March 25th, 2021 by
Hot tubs need to be hot – the clue is in the name after all. The average temperature you would normally expect in a hot tub is between 37°C to 39°C with most reaching a maximum of 40°C. If your hot tub is seemingly working ok but the water is just not getting warm enough, or is gradually losing heat, there could be a number of reasons. Some are simple to fix and others a little more complex.

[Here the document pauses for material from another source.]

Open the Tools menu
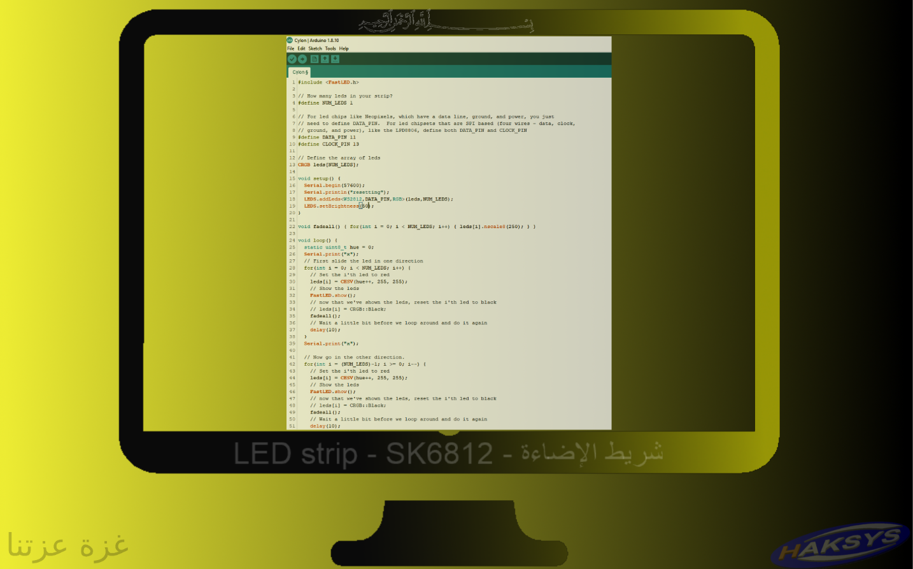 pos(330,48)
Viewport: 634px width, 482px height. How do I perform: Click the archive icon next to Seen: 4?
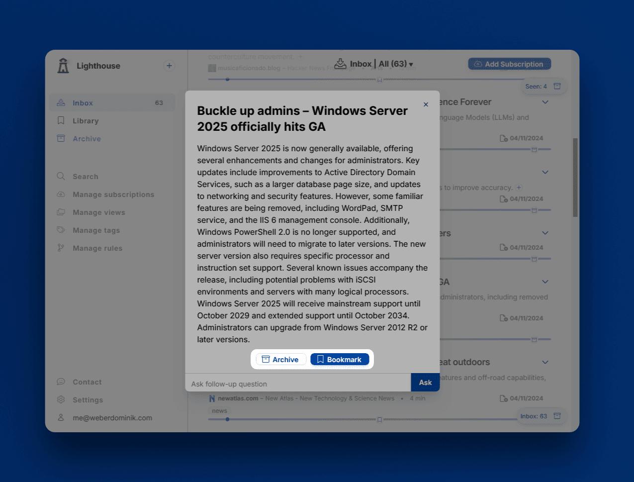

Here is a rundown of the common causes of heat loss in a hot tub. Work through them and hopefully, you can resolve without having to call an engineer out.
Issues with the cover
The biggest area you’re likely to lose heat from in a hot tub is the surface of the water, especially if the air is much colder than the water. Obviously, there’s not much you can do about this while you’re using the hot tub, but an inefficient cover could be causing it to lose heat when you think it’s safely tucked up. If the cover is not sufficiently insulated, is ill-fitting, has rips or sags, or just doesn’t fit tightly enough, you could be losing heat this way. If you can see steam escaping from anywhere, this is a major indication you have a problem. It could even be that the cover is fine, but has simply not been replaced properly. Repair or replace the cover to resolve. You could also use a floating spa blanket to retain more heat.
Outside temperature is too low
Many people love to use their hot tub all year round, which is fine, but bear in mind that cold winter temperatures can make it a struggle for some spas to get up to full heat. This tends to apply more to portable spas, spas that lack sufficient insulation, or lower-cost hot tubs that have less powerful heater elements. If this is what you have, and you don’t fancy upgrading, you may be able to improve things by insulating the hot tub underneath or around the sides, using a floating spa blanket, or buying a more efficient cover.
Water level too low
Your water level doesn’t stay the same once you’ve filled your hot tub. Water is mainly lost through evaporation, but it can also be lost as people get in and out of the tub. If the water level gets too low it can cause the hot tub skimmer to start sucking in air instead of water, which will make the heater cut out as a safety precaution. Try increasing the water level and see if this works.
If your filters are dirty and clogged up it can restrict the water flow, which is a common cause of heat loss. Clean filters are an essential part of good hot tub maintenance anyway so give them a thorough clean with a spa filter cleaner and see whether that makes a difference.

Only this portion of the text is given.